- _Stored data entries_:
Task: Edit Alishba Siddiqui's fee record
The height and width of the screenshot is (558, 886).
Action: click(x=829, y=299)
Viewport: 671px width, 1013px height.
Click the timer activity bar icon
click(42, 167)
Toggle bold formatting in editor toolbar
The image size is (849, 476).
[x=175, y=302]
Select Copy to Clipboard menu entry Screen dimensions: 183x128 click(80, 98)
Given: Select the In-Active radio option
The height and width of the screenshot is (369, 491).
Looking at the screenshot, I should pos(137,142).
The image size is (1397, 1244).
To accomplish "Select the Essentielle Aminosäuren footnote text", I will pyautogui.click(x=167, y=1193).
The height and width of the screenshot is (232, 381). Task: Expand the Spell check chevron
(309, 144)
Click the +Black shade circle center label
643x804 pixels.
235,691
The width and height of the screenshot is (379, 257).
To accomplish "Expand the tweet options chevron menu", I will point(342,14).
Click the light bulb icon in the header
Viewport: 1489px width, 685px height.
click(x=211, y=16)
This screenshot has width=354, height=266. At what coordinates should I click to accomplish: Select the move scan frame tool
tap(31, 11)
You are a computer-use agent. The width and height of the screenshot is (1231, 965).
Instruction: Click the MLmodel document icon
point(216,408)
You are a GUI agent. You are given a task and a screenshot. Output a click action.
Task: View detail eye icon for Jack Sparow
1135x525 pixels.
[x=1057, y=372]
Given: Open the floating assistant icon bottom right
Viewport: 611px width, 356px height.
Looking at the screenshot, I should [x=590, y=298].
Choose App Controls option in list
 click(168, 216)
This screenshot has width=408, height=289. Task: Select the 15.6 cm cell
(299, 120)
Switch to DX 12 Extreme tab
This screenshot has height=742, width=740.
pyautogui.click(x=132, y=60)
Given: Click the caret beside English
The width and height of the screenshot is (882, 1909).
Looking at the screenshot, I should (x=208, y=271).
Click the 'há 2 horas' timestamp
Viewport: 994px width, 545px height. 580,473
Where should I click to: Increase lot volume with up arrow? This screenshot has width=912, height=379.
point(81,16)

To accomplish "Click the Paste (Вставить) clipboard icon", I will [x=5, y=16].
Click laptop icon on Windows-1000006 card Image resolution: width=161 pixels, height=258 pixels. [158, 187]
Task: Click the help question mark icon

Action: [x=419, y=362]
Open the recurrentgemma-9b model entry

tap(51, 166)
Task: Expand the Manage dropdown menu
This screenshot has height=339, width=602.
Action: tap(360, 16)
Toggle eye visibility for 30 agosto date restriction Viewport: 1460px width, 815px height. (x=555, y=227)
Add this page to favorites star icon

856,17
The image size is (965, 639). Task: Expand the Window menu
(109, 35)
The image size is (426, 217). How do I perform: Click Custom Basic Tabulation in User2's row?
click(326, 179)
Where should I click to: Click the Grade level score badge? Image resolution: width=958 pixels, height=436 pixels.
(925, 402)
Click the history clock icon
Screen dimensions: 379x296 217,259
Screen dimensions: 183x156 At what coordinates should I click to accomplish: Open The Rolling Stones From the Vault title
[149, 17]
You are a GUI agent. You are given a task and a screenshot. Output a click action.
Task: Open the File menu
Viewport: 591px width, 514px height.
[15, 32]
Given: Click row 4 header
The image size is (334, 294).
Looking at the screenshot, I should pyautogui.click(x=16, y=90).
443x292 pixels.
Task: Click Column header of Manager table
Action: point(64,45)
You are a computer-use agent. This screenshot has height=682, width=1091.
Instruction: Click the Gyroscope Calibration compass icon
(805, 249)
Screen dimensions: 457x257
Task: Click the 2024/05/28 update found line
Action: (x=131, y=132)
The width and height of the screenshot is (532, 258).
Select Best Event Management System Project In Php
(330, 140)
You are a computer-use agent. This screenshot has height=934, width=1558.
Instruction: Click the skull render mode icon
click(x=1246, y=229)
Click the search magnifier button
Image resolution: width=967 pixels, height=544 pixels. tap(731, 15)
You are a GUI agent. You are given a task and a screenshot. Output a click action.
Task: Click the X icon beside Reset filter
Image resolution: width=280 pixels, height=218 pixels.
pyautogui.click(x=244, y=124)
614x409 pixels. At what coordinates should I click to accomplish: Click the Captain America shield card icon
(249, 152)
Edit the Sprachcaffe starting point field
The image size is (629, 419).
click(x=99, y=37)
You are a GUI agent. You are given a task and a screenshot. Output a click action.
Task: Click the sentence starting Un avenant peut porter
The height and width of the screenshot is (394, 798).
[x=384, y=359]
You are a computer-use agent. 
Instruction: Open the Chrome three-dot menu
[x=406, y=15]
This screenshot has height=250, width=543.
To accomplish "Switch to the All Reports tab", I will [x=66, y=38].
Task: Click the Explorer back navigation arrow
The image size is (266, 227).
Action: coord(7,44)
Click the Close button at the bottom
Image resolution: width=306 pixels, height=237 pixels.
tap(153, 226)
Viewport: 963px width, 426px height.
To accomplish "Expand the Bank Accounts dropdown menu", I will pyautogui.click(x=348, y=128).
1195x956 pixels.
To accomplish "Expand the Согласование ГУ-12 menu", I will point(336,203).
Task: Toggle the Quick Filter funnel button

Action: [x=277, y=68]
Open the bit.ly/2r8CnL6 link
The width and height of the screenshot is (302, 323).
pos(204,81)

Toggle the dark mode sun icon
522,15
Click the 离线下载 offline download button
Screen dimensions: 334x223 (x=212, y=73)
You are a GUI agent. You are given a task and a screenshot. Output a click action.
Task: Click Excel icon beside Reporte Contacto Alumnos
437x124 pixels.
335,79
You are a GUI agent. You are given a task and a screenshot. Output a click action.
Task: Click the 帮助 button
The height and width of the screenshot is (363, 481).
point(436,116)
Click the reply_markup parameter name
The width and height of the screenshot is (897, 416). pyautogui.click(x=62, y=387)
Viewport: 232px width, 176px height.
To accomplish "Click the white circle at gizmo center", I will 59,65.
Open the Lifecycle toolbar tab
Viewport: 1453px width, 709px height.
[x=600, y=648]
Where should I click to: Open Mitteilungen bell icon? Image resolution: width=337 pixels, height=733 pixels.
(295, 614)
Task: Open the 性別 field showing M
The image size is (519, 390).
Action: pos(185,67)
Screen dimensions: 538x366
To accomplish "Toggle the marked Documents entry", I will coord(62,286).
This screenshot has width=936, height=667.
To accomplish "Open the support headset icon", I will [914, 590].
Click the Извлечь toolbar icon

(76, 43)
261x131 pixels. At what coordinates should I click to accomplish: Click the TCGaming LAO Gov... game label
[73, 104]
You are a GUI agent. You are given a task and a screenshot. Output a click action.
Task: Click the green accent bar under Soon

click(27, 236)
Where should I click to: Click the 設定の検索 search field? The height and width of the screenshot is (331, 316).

- _Your task_:
Show every line in the entries above that contains the string "beside".

- _Expected answer_:
Given: Click the caret beside English
Task: Click the X icon beside Reset filter
Task: Click Excel icon beside Reporte Contacto Alumnos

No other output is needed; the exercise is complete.